**Required work:** A single figure is the whole answer: the number of lines in the records that contain "computer".

**Record set:**
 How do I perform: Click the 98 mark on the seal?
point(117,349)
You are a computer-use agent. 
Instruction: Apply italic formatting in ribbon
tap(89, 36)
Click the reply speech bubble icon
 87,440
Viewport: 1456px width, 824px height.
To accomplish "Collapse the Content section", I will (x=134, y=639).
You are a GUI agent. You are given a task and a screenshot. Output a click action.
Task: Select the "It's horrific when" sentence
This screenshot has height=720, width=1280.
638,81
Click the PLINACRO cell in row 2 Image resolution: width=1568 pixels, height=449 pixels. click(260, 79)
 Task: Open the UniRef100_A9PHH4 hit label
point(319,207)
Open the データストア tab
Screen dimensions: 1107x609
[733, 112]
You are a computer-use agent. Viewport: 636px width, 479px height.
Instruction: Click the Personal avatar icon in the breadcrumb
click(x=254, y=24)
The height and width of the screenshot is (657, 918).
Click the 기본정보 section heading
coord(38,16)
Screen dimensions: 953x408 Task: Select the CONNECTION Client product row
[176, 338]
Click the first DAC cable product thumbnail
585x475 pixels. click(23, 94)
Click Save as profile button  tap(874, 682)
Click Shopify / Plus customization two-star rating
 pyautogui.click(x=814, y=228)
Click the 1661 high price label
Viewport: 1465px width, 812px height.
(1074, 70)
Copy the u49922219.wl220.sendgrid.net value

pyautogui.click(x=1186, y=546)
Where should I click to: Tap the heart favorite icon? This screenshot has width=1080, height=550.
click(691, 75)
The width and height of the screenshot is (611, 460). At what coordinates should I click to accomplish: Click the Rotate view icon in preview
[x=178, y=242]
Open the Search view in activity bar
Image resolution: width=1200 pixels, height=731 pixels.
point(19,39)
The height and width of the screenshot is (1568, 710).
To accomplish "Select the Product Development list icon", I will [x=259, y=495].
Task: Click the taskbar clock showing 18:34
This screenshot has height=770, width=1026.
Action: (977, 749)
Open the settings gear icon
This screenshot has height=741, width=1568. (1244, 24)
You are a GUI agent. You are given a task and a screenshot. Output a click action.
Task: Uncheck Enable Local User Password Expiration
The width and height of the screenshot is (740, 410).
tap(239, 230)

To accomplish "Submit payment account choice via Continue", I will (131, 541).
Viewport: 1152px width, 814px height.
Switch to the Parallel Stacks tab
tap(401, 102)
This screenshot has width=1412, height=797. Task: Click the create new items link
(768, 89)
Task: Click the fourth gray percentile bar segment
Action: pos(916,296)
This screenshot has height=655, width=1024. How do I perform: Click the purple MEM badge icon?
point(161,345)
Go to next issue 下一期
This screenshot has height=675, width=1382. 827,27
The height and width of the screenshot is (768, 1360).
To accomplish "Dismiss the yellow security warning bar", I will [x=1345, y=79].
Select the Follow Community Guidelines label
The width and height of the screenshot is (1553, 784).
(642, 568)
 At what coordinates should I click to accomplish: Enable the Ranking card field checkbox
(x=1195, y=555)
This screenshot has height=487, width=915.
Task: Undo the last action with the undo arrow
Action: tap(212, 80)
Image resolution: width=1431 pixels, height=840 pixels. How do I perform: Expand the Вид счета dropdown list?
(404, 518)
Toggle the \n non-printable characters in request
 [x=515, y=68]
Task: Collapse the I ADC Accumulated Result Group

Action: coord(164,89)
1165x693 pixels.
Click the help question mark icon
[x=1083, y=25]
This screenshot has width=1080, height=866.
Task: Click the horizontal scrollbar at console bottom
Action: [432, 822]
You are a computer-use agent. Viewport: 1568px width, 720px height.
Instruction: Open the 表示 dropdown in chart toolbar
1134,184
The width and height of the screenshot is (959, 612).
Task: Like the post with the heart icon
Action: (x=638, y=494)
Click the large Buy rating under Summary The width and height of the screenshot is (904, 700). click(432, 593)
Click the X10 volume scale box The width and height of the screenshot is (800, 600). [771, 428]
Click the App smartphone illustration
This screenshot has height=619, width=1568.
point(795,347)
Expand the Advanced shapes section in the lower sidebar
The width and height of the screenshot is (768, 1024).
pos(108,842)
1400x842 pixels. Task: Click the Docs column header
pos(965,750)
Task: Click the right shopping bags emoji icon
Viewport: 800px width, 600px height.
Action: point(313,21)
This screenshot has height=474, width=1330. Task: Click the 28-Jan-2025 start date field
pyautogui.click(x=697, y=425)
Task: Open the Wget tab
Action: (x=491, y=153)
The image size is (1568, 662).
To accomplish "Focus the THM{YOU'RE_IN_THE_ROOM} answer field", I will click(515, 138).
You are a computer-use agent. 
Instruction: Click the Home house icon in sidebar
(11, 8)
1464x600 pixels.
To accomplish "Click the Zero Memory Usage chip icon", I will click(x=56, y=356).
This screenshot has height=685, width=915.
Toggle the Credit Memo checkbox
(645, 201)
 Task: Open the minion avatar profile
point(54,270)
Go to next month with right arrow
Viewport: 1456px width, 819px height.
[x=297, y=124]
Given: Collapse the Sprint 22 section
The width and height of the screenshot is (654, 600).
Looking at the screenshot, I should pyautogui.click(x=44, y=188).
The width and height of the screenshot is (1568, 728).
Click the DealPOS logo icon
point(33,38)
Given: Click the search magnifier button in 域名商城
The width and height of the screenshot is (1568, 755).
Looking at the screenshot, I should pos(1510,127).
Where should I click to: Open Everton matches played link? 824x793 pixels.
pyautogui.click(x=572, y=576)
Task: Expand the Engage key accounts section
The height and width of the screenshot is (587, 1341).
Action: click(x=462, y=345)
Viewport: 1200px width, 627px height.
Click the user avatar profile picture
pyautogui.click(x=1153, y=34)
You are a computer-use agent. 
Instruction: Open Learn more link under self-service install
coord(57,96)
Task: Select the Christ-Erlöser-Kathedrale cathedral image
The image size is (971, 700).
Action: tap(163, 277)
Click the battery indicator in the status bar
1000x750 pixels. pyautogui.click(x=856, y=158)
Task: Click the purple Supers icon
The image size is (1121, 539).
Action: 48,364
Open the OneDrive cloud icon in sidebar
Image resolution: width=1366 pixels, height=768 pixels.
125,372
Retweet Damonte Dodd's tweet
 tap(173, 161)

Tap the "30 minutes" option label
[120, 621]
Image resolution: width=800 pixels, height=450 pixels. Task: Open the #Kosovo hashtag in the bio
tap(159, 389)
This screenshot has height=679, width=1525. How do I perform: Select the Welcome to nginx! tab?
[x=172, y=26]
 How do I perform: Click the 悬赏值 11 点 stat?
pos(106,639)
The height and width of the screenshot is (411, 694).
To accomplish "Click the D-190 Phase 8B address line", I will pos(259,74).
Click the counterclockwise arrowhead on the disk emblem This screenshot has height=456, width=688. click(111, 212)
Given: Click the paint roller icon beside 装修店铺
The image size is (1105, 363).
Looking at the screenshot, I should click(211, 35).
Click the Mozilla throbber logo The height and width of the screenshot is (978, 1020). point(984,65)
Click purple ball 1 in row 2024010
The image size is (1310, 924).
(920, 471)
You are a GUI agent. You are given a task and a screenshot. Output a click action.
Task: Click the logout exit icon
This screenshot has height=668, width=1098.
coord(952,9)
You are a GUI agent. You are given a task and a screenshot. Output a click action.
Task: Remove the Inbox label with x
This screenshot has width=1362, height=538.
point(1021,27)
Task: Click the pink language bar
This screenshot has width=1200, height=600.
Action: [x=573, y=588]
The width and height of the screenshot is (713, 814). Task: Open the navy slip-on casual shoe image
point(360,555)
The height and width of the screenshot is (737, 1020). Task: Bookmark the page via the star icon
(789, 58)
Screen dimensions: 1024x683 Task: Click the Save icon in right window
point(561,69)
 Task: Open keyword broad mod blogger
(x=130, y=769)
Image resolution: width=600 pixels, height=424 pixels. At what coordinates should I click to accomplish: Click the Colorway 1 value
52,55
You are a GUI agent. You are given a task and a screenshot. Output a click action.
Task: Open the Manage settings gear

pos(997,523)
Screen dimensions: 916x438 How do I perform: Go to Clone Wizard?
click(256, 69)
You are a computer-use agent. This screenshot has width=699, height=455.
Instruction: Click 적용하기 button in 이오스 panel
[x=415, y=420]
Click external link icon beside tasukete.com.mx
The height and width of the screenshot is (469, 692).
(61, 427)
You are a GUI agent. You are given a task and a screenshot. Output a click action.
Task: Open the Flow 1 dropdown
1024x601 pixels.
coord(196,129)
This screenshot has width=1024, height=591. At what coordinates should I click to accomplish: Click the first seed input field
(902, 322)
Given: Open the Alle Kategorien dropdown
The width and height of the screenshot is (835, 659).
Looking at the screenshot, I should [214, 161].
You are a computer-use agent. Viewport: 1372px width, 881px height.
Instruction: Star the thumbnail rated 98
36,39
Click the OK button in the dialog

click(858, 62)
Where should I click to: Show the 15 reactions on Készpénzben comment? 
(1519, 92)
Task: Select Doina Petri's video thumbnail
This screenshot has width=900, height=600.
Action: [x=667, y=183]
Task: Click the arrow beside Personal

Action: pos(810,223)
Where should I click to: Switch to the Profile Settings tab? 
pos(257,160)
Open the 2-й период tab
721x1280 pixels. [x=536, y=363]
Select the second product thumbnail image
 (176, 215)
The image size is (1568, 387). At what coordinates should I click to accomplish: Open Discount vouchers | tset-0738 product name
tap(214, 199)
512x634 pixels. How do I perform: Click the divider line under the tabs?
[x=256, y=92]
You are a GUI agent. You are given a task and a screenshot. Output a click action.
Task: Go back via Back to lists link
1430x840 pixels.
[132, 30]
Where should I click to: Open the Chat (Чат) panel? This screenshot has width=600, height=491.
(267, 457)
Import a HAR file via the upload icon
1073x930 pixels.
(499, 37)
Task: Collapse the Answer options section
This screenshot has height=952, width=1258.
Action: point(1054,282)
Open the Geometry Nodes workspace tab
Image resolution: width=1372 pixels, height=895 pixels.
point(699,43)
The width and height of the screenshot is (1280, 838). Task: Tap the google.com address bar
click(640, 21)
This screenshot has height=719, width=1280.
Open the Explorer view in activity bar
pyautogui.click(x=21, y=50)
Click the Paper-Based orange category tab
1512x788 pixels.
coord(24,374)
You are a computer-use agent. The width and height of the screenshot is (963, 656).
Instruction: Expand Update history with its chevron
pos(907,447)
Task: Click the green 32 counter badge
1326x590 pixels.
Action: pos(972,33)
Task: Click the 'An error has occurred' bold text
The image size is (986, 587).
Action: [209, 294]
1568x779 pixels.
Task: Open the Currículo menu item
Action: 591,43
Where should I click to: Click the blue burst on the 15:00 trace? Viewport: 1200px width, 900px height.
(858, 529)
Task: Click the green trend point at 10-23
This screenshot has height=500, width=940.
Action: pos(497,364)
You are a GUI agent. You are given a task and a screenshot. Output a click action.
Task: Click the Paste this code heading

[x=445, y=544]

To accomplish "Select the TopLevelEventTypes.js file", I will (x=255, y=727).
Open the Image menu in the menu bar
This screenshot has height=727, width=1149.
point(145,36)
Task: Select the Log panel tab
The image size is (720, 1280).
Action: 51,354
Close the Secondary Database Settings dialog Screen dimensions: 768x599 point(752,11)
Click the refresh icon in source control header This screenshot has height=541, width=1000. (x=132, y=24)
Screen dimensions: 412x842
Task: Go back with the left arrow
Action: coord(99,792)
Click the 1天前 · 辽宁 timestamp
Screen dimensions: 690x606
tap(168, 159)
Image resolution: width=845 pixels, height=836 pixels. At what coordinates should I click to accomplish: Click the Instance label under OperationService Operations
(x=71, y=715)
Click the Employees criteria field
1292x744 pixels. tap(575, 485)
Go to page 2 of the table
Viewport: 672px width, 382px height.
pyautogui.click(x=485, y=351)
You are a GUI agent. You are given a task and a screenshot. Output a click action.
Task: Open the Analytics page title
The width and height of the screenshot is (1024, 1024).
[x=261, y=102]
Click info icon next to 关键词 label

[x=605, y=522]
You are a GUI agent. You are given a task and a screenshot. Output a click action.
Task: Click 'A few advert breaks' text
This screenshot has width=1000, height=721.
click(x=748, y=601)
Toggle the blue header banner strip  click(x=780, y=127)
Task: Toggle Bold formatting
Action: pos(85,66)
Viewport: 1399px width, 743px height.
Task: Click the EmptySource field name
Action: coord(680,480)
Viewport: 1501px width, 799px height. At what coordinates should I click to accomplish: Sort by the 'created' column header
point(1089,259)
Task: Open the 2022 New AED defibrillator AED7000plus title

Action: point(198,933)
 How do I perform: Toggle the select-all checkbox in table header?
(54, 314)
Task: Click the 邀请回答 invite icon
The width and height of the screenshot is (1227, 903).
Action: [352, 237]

**Reply:** 8